I arrived on my older sisters doorstep in Auckland unexpectedly, who became very irate and told me I should go back and not stay in Auckland. It was the last straw for me at the time. I went back to the room I’d rented for a couple of days and took a whole bottle of pills in a suicide attempt. Over the next months I lurched from drama to drama in Auckland. I had my first sexual experience with a night club owner who picked me up late at night and took me to his place, getting me pissed and stoned, and screwing me.
After a few months I encountered someone who was from the United Pentecostal Church and went to one of their Sunday meetings. Was immediately made to feel welcome and at home, the perfect snare for me as I was ripe for the picking. I embraced the family atmosphere of the people. After a while went to America and studied at the Apostolic Bible Institute in Minnesota, doing a 3 year course and getting a Bachelors Degree in Theology, and becoming completely indoctrinated with the churches teachings. I returned to New Zealand in 1983 and for a short time became a licensed minister in the church.
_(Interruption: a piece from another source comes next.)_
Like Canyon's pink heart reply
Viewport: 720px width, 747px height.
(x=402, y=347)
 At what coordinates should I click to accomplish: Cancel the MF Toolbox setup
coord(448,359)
However I felt something wasn’t right. After leaving the intensity of the Bible college, I was able to think more clearly. After a very significant trip to the local library, and photocopying much, over a few weeks I came to the conclusion that the UPC was behaving as a cult. I left the church in 1984, producing a long leaving statement to hand to my fellow ministers. It was one of the hardest things I’d done in my life; to declare that the last 5 years of my life had been spent being indoctrinated by a cult.
Sexuality, unlike some, didn’t play a part in the reasons for my leaving. Back then I was so indoctrinated by the church that to think that I may like guys was certainly not even a consideration to dwell on. It was simply wrong, and any thoughts I had in that direction were simply wrong. In fact their doctrine hasn’t changed after all these years, as I looked it up just recently:
“Let us therefore resolve that the United Pentecostal Church International go on public record as absolutely opposed to homosexuality and condemn it as a moral decadence and sin, and do hereby encourage prayer for the deliverance of those enslaved by that satanic snare.
UPCI”
http://www.upci.org/doctrine/homosexuality.asp
It turned out that the physical act of leaving the church was far easier than the mental one. For decades after I would come across thinking in my head that had it’s associations with the original indoctrination of the UPC. Particularly the notion that being gay was inherently wrong. It took many years to overcome that hurdle, and is an indication of the true damage that these churches do in society.
I met a lovely woman and we fell in love and had a daughter. We both loved each other deeply. My personal view is that love isn’t restricted to a particular sex, but is about the person whatever sex they are. We were together for 17 years, getting married for the last 8. She was chronically ill however, and passed away peacefully in 2006 after many years of sickness and pain. It was sad but in many ways beautiful to be with her to the very end.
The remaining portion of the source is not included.